All complaints, comments and suggestions will be handled with the greatest sensitivity, and are completely confidential (except that they may be shown to William Shatner and his immediate family).

While you await your regional Tennison bonding may I suggest you take the time to fill out our consumer survey (failure to do so will result in possible forfeiture of your cutlery-owning privileges, and removal of spoon and can opener-owning privileges for all your male, female or other descendants, ad infinitum). This survey helps us to find ways to improve our products and better serve remaining consumers not scheduled for regional Tennison bonding in the future. In return for your time we will send you a 2,000 page coupon book containing over $600 in savings on Heinz products and Dave's live bait, and you will also be entered in a chance to win one of five limited edition garden weasils shaped like Nostradamus (approx. retail value $39.95).

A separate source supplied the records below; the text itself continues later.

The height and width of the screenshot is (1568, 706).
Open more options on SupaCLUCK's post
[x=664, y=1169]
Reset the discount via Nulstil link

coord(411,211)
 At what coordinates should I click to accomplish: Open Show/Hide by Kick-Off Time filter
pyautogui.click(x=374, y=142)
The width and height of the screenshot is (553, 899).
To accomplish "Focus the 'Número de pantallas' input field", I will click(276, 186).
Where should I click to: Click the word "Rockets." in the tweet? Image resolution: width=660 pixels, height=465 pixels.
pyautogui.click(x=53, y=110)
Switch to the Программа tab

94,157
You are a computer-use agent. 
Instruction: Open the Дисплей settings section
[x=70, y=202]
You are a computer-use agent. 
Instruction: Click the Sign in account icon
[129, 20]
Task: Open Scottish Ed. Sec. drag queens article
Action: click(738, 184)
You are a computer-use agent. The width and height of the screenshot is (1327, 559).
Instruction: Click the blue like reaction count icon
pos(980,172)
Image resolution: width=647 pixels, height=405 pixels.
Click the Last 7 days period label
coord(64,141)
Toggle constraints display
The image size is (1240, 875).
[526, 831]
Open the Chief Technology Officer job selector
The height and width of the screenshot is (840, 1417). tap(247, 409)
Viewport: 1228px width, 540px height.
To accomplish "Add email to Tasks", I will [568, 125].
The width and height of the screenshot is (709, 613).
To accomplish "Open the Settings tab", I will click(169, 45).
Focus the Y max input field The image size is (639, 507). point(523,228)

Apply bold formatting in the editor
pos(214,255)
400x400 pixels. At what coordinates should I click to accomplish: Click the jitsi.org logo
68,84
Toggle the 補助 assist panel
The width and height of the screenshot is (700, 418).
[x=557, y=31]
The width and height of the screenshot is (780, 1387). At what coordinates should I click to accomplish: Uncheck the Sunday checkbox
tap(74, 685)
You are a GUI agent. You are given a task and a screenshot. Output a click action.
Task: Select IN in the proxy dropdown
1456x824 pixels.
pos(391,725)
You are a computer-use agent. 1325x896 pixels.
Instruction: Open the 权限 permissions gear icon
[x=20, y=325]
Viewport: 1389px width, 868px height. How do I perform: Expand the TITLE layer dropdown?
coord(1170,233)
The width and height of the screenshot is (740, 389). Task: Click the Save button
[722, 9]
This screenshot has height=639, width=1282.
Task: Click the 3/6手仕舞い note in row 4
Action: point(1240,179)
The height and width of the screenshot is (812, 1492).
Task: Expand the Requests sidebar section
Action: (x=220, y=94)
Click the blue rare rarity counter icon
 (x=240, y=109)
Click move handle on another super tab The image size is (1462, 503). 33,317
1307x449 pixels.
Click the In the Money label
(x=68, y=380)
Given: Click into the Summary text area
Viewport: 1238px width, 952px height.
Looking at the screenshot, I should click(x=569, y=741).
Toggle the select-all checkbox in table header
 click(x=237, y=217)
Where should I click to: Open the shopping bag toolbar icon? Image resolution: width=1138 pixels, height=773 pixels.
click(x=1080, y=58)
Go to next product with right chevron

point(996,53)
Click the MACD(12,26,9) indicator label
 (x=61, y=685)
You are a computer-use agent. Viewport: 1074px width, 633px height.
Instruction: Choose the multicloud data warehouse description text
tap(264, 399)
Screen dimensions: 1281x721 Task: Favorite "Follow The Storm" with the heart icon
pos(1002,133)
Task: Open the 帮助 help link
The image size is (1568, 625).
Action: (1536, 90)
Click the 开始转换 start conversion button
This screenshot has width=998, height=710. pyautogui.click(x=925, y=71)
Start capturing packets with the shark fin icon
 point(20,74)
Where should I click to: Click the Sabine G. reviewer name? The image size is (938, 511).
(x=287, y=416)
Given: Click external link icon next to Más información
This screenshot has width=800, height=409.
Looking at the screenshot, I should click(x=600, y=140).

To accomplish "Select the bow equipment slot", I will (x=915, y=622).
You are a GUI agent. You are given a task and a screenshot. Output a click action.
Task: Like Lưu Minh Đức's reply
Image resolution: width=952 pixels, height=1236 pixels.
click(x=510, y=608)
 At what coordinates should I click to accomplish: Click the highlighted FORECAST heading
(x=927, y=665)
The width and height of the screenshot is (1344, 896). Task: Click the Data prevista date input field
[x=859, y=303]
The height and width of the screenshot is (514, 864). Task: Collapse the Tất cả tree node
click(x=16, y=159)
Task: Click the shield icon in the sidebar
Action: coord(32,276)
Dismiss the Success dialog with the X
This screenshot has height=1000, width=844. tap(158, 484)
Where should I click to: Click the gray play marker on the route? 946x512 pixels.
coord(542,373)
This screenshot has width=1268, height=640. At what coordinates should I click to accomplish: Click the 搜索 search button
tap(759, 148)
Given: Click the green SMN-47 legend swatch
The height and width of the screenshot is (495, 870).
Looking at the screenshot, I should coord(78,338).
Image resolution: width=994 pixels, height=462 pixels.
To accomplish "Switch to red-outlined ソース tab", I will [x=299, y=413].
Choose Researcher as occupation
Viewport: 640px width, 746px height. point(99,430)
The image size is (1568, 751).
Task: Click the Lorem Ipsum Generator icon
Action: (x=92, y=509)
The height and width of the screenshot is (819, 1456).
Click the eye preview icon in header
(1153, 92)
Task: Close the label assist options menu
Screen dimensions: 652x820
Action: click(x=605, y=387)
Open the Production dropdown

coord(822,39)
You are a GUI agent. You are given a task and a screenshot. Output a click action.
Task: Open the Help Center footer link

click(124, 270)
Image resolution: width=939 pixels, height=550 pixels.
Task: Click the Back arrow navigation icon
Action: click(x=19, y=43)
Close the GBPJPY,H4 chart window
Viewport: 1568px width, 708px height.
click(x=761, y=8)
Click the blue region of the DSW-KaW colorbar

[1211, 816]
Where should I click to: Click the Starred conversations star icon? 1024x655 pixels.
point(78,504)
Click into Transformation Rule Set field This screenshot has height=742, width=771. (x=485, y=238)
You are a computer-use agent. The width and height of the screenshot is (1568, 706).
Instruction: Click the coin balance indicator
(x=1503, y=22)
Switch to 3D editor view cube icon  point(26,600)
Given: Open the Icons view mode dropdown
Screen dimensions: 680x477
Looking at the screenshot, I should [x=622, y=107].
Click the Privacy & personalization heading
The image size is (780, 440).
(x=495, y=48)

In closing I would like to thank you for your continued support and interest in Heinz Corporation of Canada, a wholly owned subsidiary of Dave's Live Bait, Bixby, Tennessee (phone 298-7767) open Tuesdays and Fridays 9 to 1 summers only). Remember our motto: "Hardly any of our canned tomato products have ever had to be recalled from store shelves for being tainted or containing syringes".

Best Wishes and enjoy the Garden Weasil
The Late Micheal Landon, MD
President and CEO
Heinz Corporation of Canada


*Footnote: In the event that Alfred Lord Tennison's torso is no longer availiable (and in fact it isn't), then you and all your immediate relatives and descendants, as legal chattel of Heinz Corporation of Canada, may at any time and with no notice be called upon to form a beginners' ski slope at the Heinz Corporate Executive Ski Lodge in Swiftcurrent, Saskatchewan. Heinz Corporation apologizes for any inconvenience or deep spiritual dissapointment this may cause.